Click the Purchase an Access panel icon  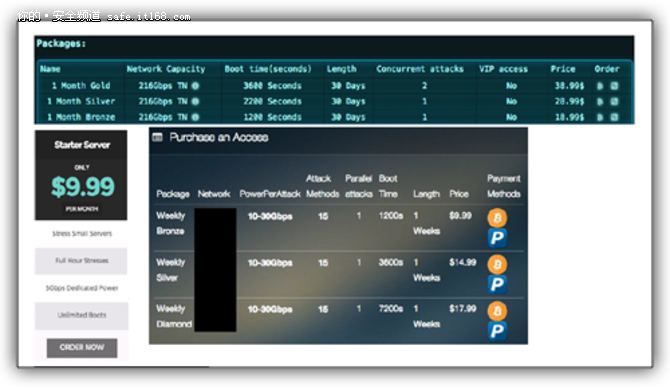[x=158, y=137]
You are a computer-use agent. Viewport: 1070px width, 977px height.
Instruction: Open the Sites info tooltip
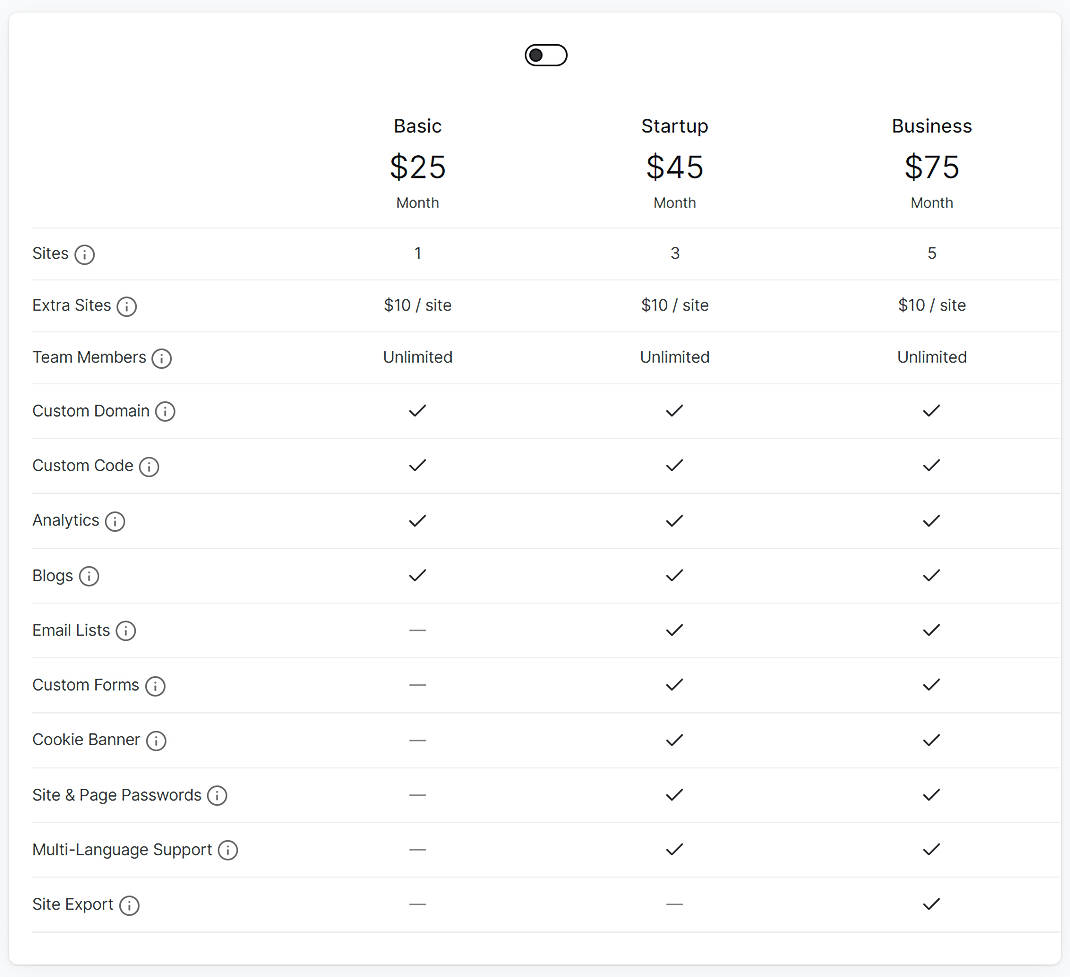click(87, 254)
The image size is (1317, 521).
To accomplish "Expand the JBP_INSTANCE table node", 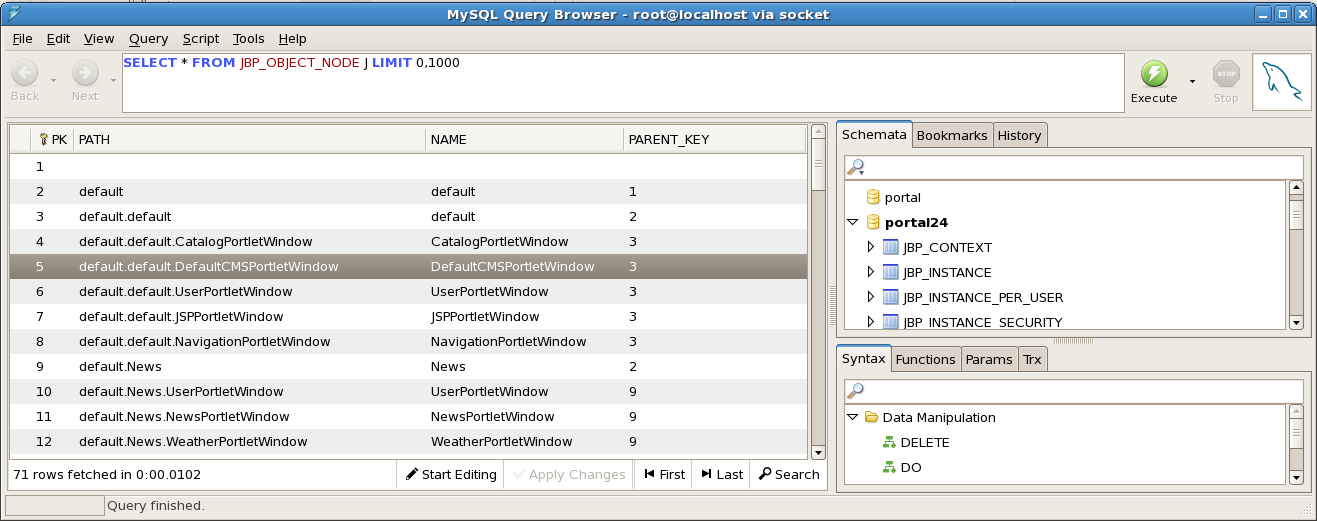I will coord(870,272).
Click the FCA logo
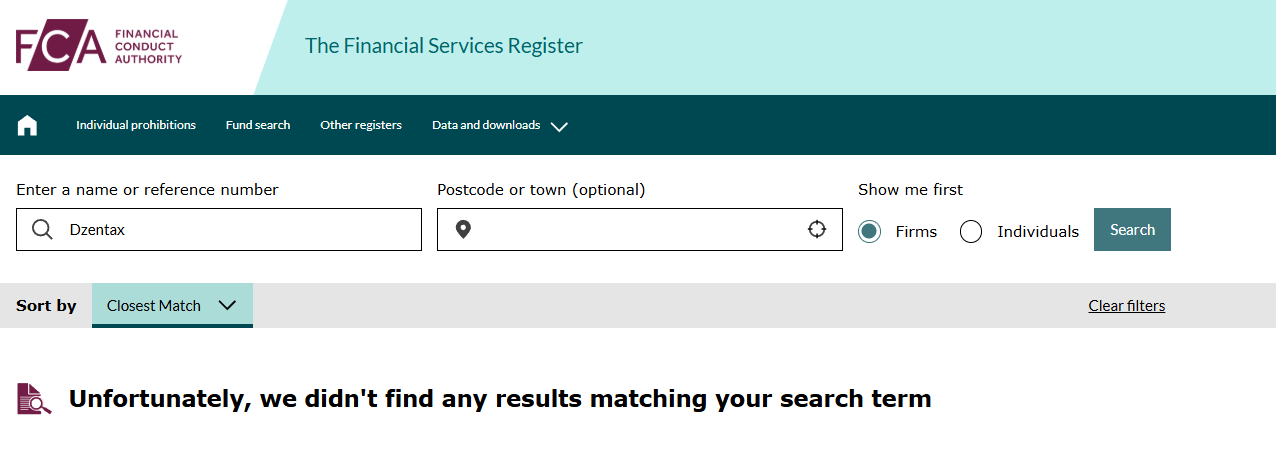Viewport: 1276px width, 452px height. [x=99, y=46]
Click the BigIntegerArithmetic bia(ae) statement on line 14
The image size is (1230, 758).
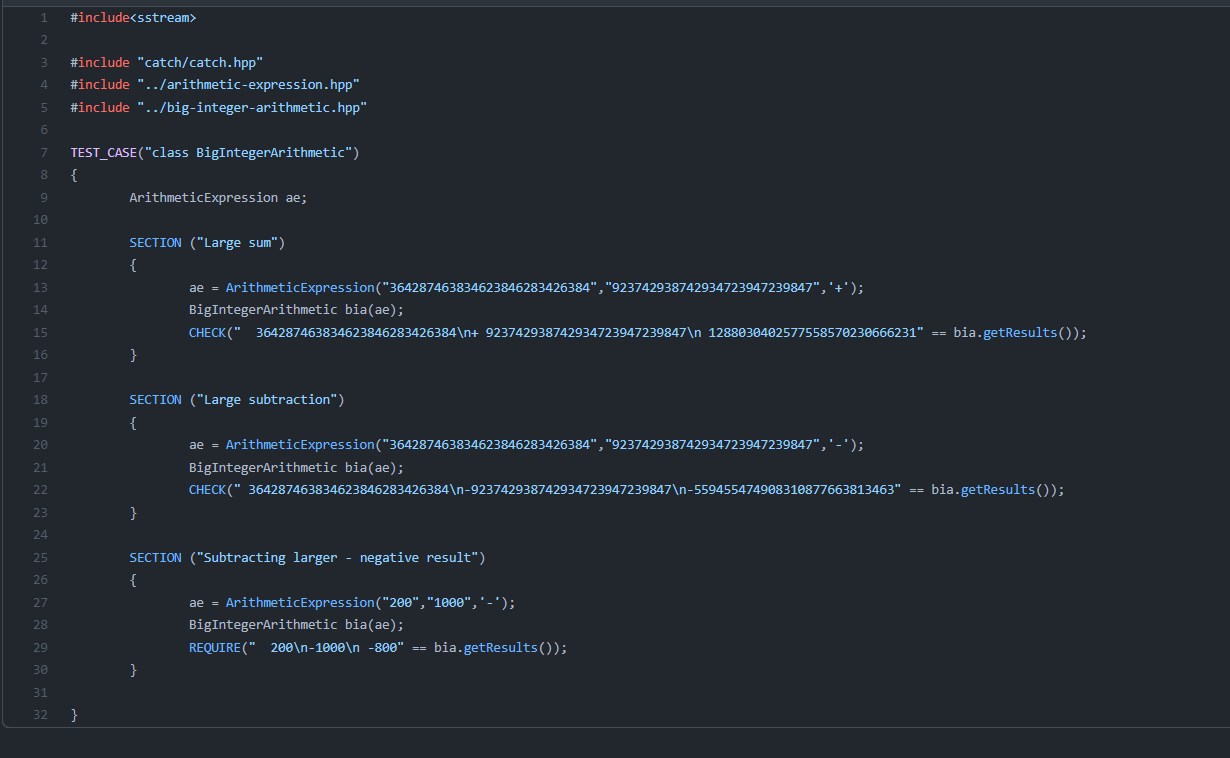click(295, 310)
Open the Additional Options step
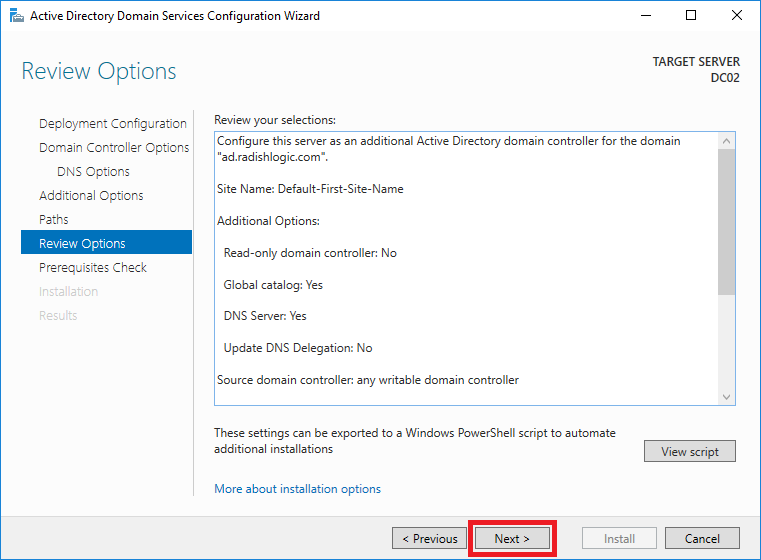This screenshot has height=560, width=761. point(91,196)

◆ EXERCISE REQUIREMENTS: The required output is the line containing "Click the BigIntegerArithmetic" plus every line after it to the end of the data, copied exactly and with no pictures.

◆ ANSWER TO THE EXERCISE:
Click the BigIntegerArithmetic bia(ae) statement on line 14
The image size is (1230, 758).
click(295, 310)
Open the Additional Options step
This screenshot has height=560, width=761. point(91,196)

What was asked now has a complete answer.